This is some ramble about how to get the most out of your oscilloscope without going too much into details. I will talk about analogue oscilloscopes mostly, as digital scopes are more straightforward but sometimes can be very problematic, just like driving an automatic car on icy road. I had a few of analogue oscilloscopes, like the OML-2M from the Soviet Union, and the RFT EO-213 from GDR, which I still have. Extremely reliable kits.

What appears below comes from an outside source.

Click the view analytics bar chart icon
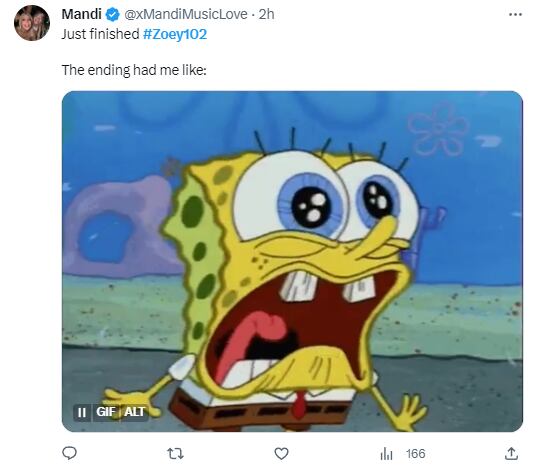Screen dimensions: 538x470 tap(386, 454)
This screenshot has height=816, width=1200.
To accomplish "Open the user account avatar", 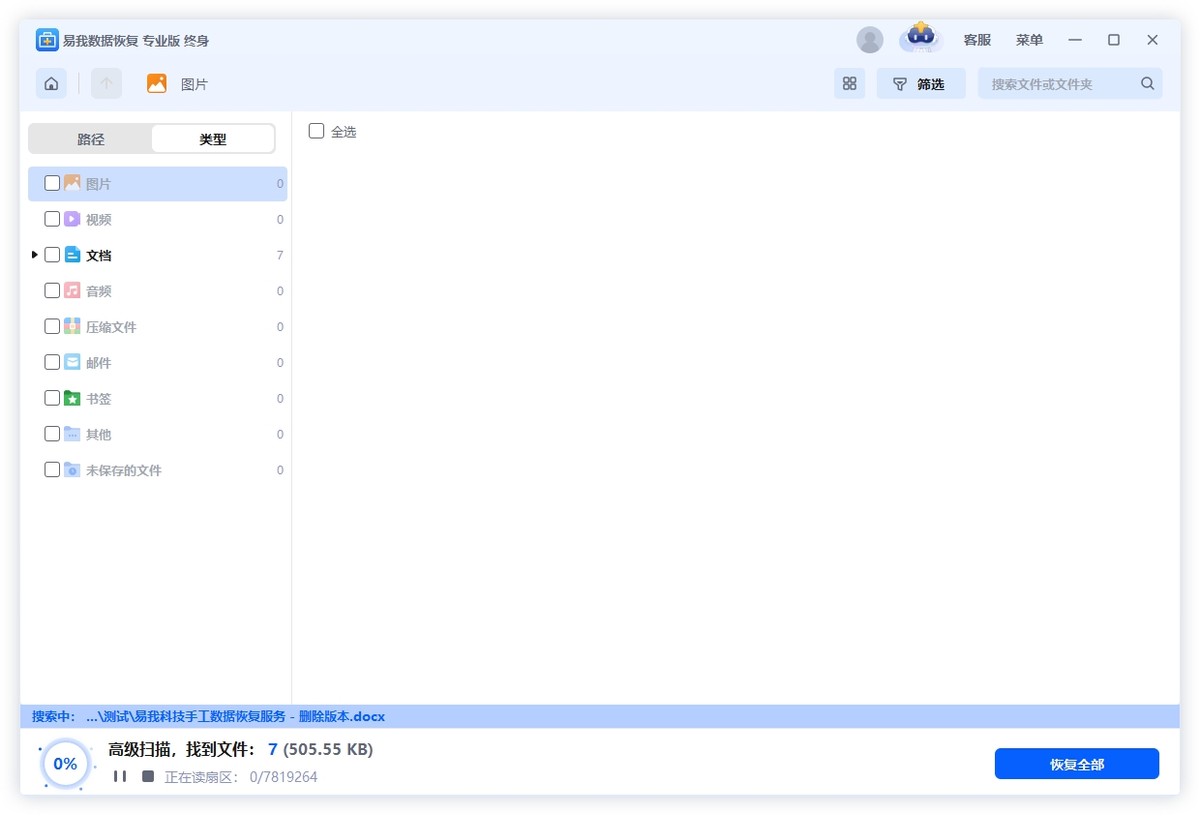I will [x=869, y=40].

First of all, let’s be clear on what is an oscilloscope and what it does:
The oscilloscope (or just simply ‘scope) is a device that can show the voltage of an electrical signal/signals with respect to time. The scope has a cathode ray tube with a horizontal trace, which is called the timebase. The scanning speed of the trace is controlled by the ‘Time per division’ knob, which may be annotated as ‘ms/T’ or ‘Time/div’ or simply ‘Horizontal’. Voltage is measured by the vertical deflection with respect to the divisions of the screen. It is adjusted by the ‘V/T’ or ‘Volts/div’ or ‘Vertical’.
In order to make anything visible on the screen, the timing of the start of the timebase has to be perfectly aligned with the signal. This alignment is controlled via the triggering circuit: Yes, the timebase is started at each time how the ref pulls the trigger of a pistol on each start of a sprint race, hence the name.

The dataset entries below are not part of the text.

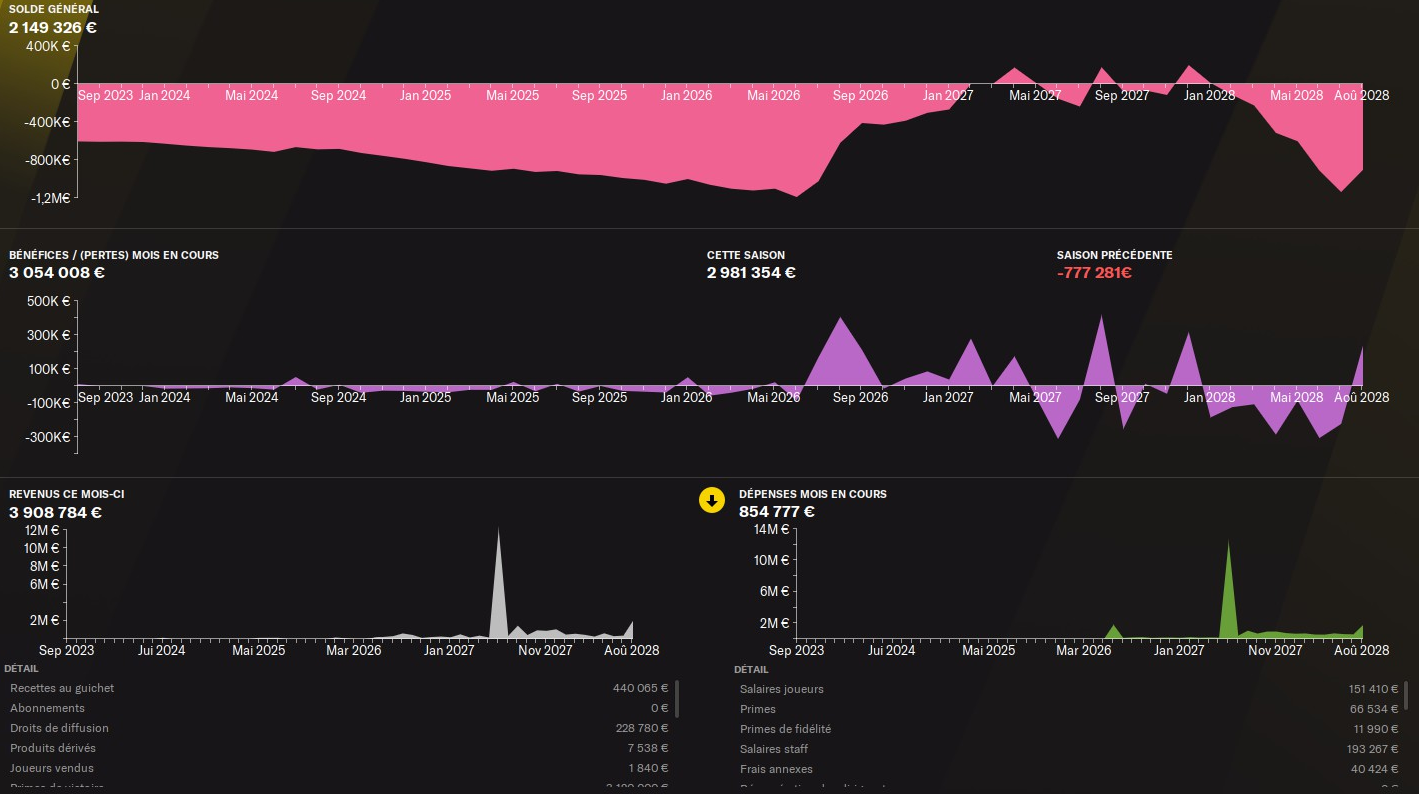Open the Droits de diffusion entry

339,728
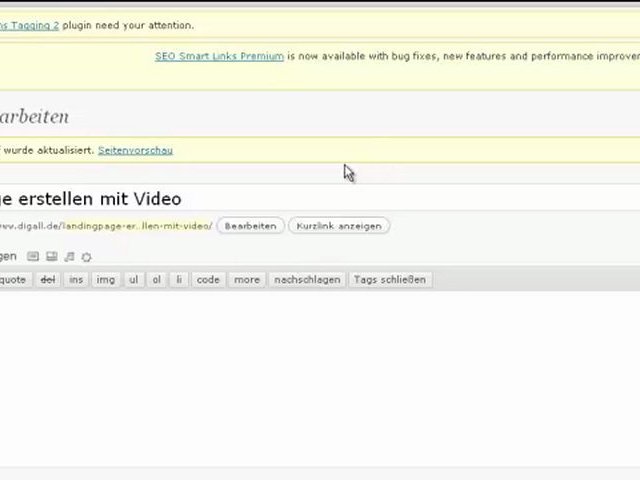Click the add audio music-note icon
This screenshot has width=640, height=480.
[69, 257]
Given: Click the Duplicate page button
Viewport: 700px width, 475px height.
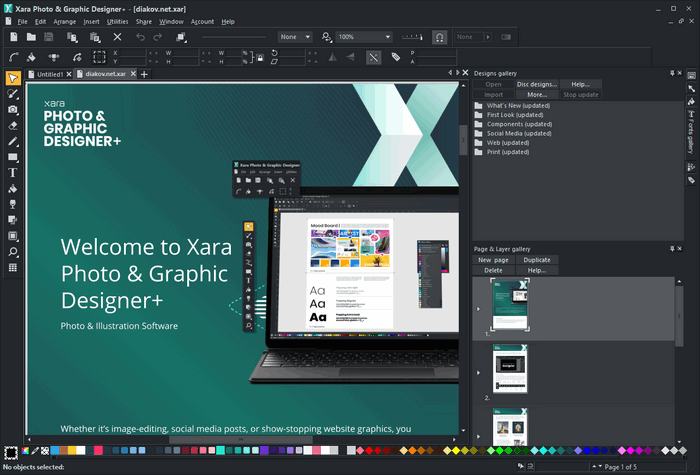Looking at the screenshot, I should click(537, 260).
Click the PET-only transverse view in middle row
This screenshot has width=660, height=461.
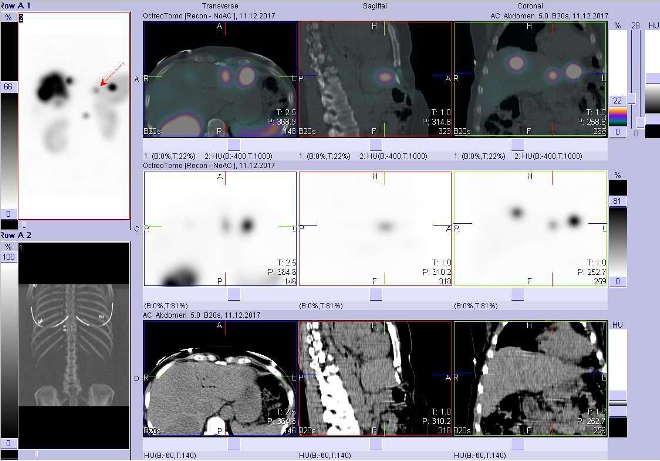pyautogui.click(x=220, y=230)
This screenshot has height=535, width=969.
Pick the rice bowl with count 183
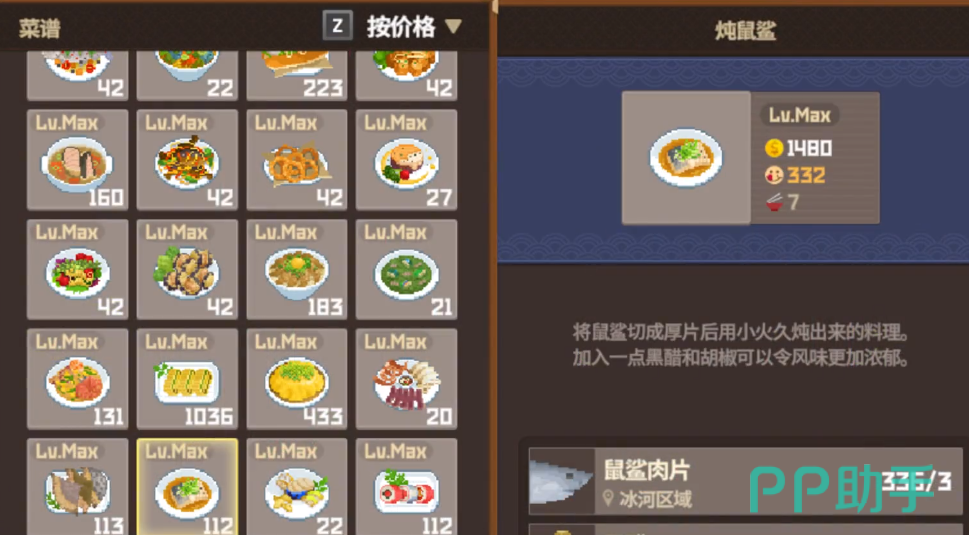click(x=297, y=269)
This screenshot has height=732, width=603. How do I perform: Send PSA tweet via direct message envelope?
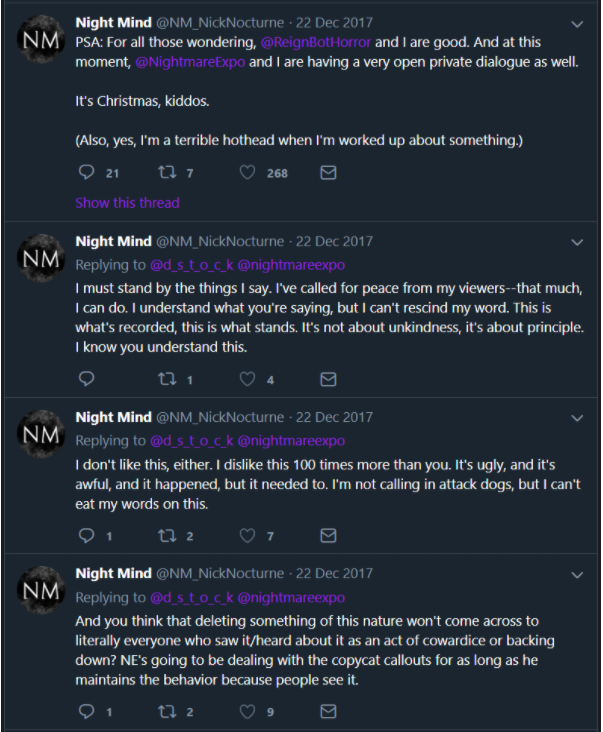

How the triggering should be done? On old scopes, it can be done with either on rising or falling edge detection. There should be a switch for that. The exact voltage value where the triggering starts is set with the ‘Trigger’ knob. When the trigger level is outside the trace, the screen will run and not much is to be seen. Just adjust the trigger knob, and it should stabilise.
So, step-by-step:
Before connecting to the signal
-Adjust the ‘Time/div’ knob to the right value (say 1 kHz signal -> 0.5 ms/div)
-Adjust the ‘Volts/div’ knob to an approximate value (say 200 mV peak voltage -> 50 mV/div)
After connecting to the signal
-Set the ‘Trigger’ switch to rising edge
-Adjust the ‘Trigger’ knob until trace stabilises
Of course, on digital scopes you can just press ‘Auto Setup’ (or what I call the ‘Oh my god I am terribly lazy’) button, and the scope will adjust these things for you. Or not.
If it fails to set, setting it up boils down to the good old analogue method.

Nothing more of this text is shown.